Começando pela última pergunta. Durante 58 anos um homem levou sua vida de professor universitário e pesquisador, insistindo numa teoria. Sua intuição dizia que ele poderia estar certo, o que acabou sendo confirmado. Peter Higgs, como físico de altas energias, sabe que a nossa noção de tempo, o tempo linear, do cotidiano, é pobre. Num universo de 14 bilhões de anos, onde distâncias intergalácticas são medidas em anos-luz, 48 anos são nada. Quase nada também no movimento da história, mesmo que muito para uma vida humana.

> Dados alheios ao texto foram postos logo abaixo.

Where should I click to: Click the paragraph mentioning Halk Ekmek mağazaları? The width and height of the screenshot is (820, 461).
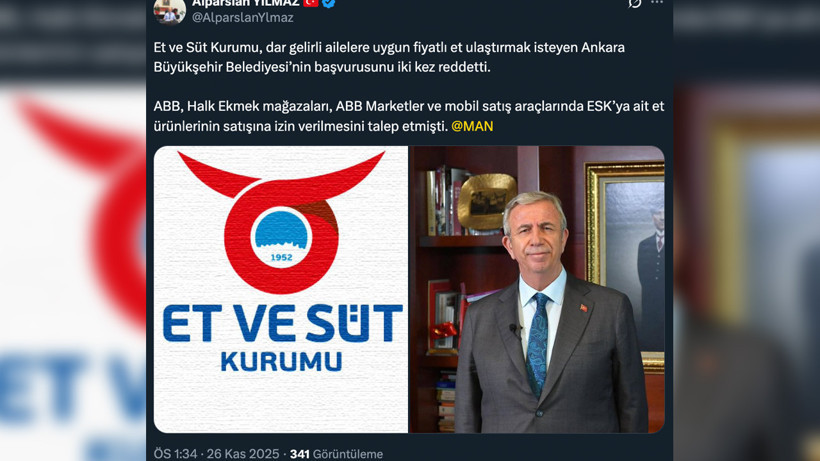point(409,116)
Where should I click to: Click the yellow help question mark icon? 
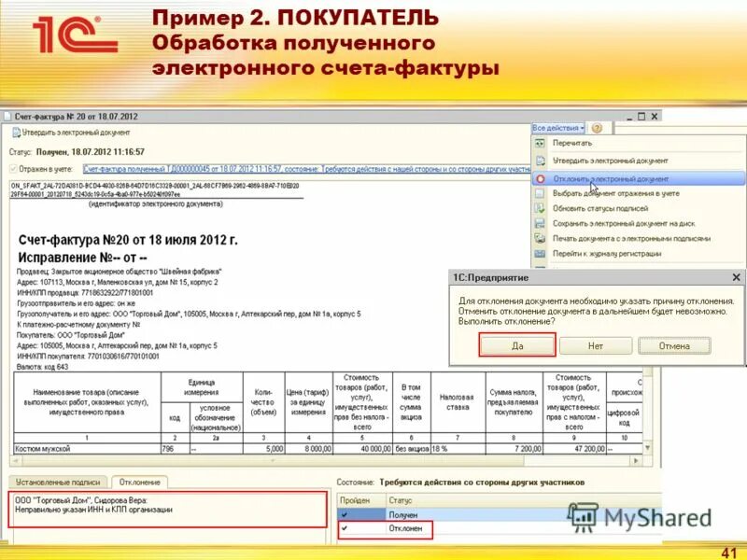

Para a vida humana do sujeito que está agindo na superficialidade pragmática do dia a dia, 48 anos de estudo, de espera por algo, é quase insuportável. Mas há os Peter Higgs da vida, aqueles que pacientemente constroem tijolo por tijolo a sua obra. Debruçado sobre seus estudos, esses sujeitos não pensam em si enquanto egos a serem colocados acima de tudo, mas enquanto se esquecem de si e mergulham sobre seus suportes técnicos (ou suas teorias) vão simultaneamente se moldando na modelagem de seu objeto de estudo. Construir um edifício teórico não acontece do dia para a noite. Assim como desenhar e pintar não são dons milagrosos, mas frutos de anos e anos de dedicação, de esforço teórico e prático.

Alegoria da pintura, de Jan Vermeer
Mas o modo de vida deste tempo atual não suporta grandes esperas, e repudia aquilo que não seja instantâneo. Por isso, de vez em quando é necessário que nos calemos diante de um evento como este: a descoberta de uma partícula que gera a massa do universo e que nos remete às grandiosidades que muitas vezes esquecemos...


Diante da descoberta do bóson de Higgs, dá vontade de fazer eco ao que ele disse no dia 4 de julho: “É agradável ter razão de vez em quando”.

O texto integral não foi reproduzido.